Иван не обратил внимания на удивление игумна: он привык уже, что все дивятся росту, силе и мужеству его. Иногда это было даже докучливо и досадно ему.
Он молча принял благословение игумна и сел за стол рядом с отцом. Тот после первой же чарки заговорил о походе на Шемяку.
– Воеводы мои и бояре, – произнес он громко, – мы достигли Ярославля, и надобно нам решать, как и куды полки свои отпущать, дабы ворога нашего с войском его изгубить. Как вы о сем разумеете?
Наступило молчание. Все в тишине вкушали трапезу монастырскую.
Молчали также и отцы духовные, дабы не мешать думу думать воеводам.
– Яз мыслю, государь, – неожиданно прозвучал низкий голос Ивана, – яз так о сем разумею…
Василий Васильевич слегка вздрогнул и повернулся всем телом к сыну.

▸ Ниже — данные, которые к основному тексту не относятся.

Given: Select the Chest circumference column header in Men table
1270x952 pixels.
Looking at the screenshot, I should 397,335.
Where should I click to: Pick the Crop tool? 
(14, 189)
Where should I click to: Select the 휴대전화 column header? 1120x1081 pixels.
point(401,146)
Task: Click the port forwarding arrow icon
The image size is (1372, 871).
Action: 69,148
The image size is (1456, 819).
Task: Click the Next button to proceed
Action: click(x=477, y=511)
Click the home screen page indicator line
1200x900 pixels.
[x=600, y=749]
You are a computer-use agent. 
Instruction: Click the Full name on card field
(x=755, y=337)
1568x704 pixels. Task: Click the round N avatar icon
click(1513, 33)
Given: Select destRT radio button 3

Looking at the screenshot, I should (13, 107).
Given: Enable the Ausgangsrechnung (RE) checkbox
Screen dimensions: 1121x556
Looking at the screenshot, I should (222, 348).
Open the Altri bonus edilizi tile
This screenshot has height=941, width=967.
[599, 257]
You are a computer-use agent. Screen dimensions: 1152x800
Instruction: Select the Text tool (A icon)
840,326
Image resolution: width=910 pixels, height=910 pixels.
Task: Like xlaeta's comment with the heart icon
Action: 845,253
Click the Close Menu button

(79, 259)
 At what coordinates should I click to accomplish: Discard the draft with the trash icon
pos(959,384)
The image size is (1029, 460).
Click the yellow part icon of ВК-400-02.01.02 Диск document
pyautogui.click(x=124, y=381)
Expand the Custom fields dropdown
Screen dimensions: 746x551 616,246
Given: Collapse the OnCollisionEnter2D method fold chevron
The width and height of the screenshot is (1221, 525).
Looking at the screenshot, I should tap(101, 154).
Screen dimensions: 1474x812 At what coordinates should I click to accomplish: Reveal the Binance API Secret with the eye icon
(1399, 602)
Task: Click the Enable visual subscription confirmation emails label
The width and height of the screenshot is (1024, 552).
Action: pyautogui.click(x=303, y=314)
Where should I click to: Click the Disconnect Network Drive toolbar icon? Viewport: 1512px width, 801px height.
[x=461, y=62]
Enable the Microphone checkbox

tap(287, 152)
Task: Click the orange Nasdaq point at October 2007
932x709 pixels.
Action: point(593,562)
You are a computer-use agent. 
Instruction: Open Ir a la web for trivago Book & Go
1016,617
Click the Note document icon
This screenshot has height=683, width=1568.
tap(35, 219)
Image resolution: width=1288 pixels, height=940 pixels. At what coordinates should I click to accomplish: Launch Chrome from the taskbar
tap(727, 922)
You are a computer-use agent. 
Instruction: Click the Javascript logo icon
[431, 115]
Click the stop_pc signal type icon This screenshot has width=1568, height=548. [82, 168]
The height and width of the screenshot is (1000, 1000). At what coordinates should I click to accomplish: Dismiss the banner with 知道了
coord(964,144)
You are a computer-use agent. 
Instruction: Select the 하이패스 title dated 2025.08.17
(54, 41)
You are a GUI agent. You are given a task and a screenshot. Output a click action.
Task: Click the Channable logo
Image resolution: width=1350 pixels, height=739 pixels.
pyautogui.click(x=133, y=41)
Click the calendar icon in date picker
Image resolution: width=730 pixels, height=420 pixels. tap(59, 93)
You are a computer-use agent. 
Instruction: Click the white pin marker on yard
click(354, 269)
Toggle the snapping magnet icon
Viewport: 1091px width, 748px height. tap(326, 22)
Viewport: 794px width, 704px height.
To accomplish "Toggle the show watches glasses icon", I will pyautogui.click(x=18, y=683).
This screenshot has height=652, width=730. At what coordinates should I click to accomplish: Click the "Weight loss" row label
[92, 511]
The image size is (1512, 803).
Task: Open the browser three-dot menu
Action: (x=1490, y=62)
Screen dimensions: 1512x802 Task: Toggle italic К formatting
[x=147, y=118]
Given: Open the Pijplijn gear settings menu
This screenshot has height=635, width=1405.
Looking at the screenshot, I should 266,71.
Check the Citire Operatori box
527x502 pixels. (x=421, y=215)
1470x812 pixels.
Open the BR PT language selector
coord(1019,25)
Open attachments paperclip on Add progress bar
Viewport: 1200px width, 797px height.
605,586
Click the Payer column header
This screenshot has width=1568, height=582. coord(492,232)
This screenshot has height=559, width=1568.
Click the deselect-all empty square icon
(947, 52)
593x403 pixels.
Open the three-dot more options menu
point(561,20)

Иван продолжал спокойно и уверенно:
– Надобно, государь, окружить Шемяку. Вельми далеко ушел он от Новгорода, а идти ему дальше Усть-Юга некуда. Посему надобно послать враз одни полки к Усть-Югу, дабы тамо Шемяку доржать; други полки отпустить через Вологду, куда ты укажешь, в тыл ему, дабы обратно его в Новгород не пущать; ты же сам, государь, пойдешь, где тобе угодно будет, преграждая Шемяке путь к Галичу…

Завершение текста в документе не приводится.